III. Enhancing Campus Safety

A campus that provides a safe and secure environment in which to learn and work is a sine qua non for every member of the community. Relationship violence, primarily directed against women, calls for a commitment to zero-tolerance. Similarly, incidents of bias in our community are unacceptable. Accordingly, the administration worked closely last year with the presidential commissions, with the PCSW in the lead, to issue a University policy on relationship violence and to promulgate a revised policy incorporating new protocols for reporting and investigating bias incidents. The President signed the new policies for immediate implementation in May and June of 2006 and at the same time issued a President’s Anti-Violence Initiative in order to increase campus vigilance and awareness of the many policies and procedures in place designed to promote and protect the security and well-being of all members of the campus community. Please see the UVM policy web site (http://www.policies.uvm.edu) for the complete text of all new, revised, and continuing policies on campus safety and the website of the Office of the President for the President’s Anti-Violence Initiative (http://www.uvm.edu/president/?Page=antiviolence_initiative.html).

In October 2006, the campus and the nation were shocked and appalled by the abduction and murder of UVM senior Michelle Gardner-Quinn. This heart-rending and tragic loss, and the recent tragedy on the campus of Virginia Tech, has compelled us to renew our dedication to the safety of all members of the community, not limited to, but certainly including, those who are the targets of violence because of their gender, sexual orientation, or gender identity and expression. Toward this end, this spring we convened an anti-violence summit and brought to UVM external consultants on campus safety. Through these and other means, we commit to intensified attention and enhanced coordination of our efforts to provide a safe environment for all members of the campus community.



IV. Joint Recommendations of the Presidential Commissions

In addition to recommendations from the individual commissions, we have before us several joint recommendations. We respond first below to those joint recommendations.

  • In order to make more widely visible the efforts of the University to support and enhance diversity, a recommendation calls for widespread use of the phrase “UVM Diversity & Inclusion: A Commitment to Change.” After discussion with the commissions, we accept this recommendation, amended to “UVM Diversity & Inclusion: A Commitment to Excellence.”
  • The commissions recommend that the University create a centrally-managed diversity website that would be highly visible, broadly informative, and connective, as a portal to all institutional resources, programs, and initiatives that support UVM’s diversity efforts. We commit to the creation of the recommended diversity web portal, with responsibility for its oversight vested in the Interim Associate Provost for Multicultural Affairs within the Office of the Provost. A link to the diversity portal will also appear on the UVM home page. We charge the Interim Associate Provost to begin immediately a process of planning and consultation aimed at the earliest possible implementation of the portal.
  • The commissions recommend provision of administrative support for their work, including the maintenance of commission recommendations. We commit to providing such support in the form of a dedicated staff position in the Office of Affirmative Action and Equal Opportunity.

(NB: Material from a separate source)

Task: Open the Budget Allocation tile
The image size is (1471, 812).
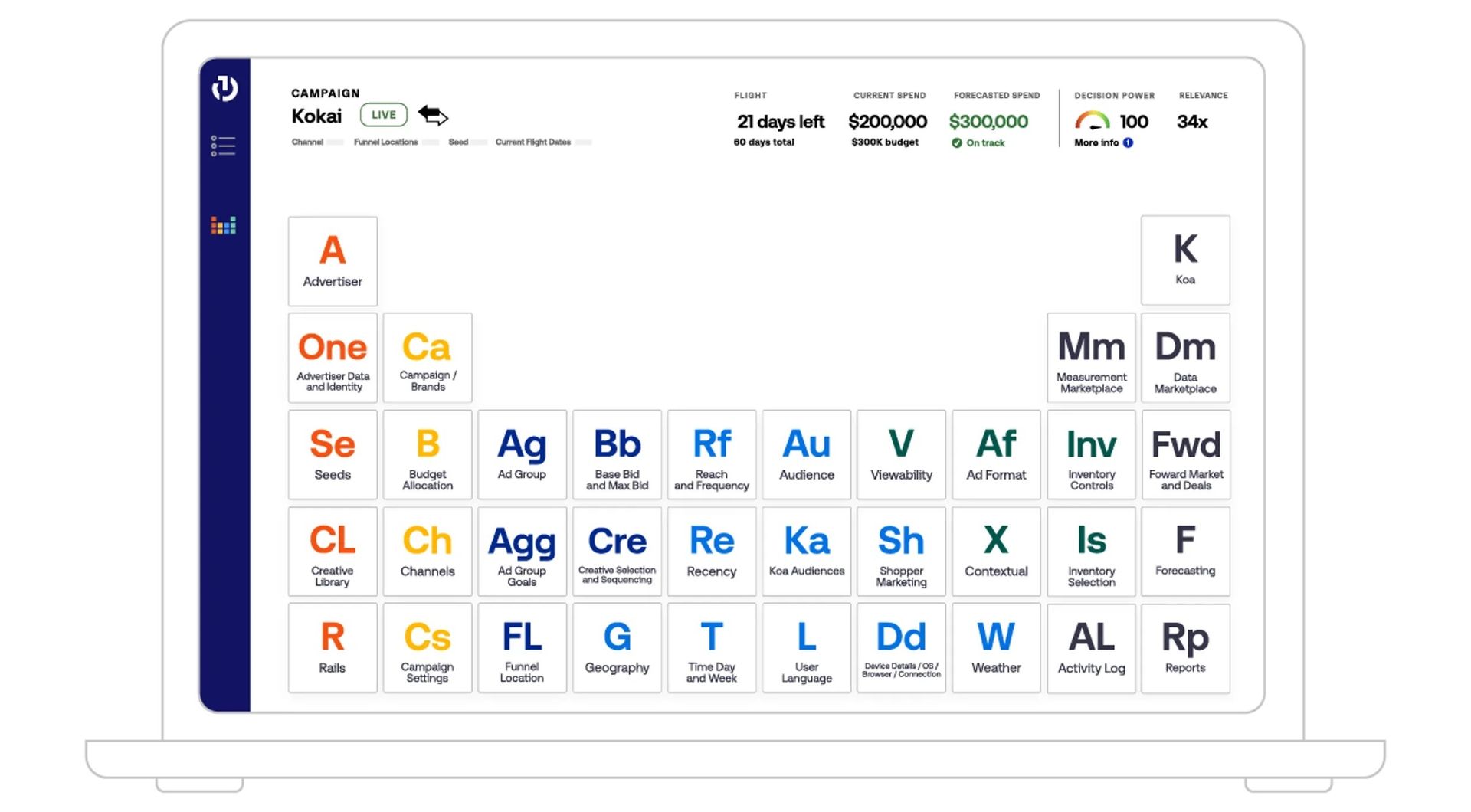Action: [x=428, y=455]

V. Response to the Recommendations of the Individual Commissions


A. Response to the Commission on the Status of Women

The PCSW’s Task Force on Work and Family Issues has developed substantive and detailed recommendations for greatly increased availability of child care on campus. It is clear from an extensive community survey administered by the Task Force that there is a need for more spaces than are available through the UVM Child Care Center, and also for greater flexibility (short-term drop-ins, for example) than options currently provided. The most pressing area of need is for infant care. Although we believe that the existing UVM Child Care Center should expand in cooperation with the Trinity Child Care Center, we also accept the recommendations of the PCSW Task Force. Accordingly, while we expect the existing Child Care Center to sustain its current program and quality, to expand its capacity, and to relocate in due course to the Trinity Campus, we have directed the Vice President for Finance and Administration to develop, in consultation with the PCSW, the broad community, and the early childhood programs in the College of Education and Social Services, a request for proposals for third-party operation of expanded, flexible infant and toddler care on or adjacent to the campus, to issue that RFP to both local and national providers, and to report to us on the outcome of the RFP process.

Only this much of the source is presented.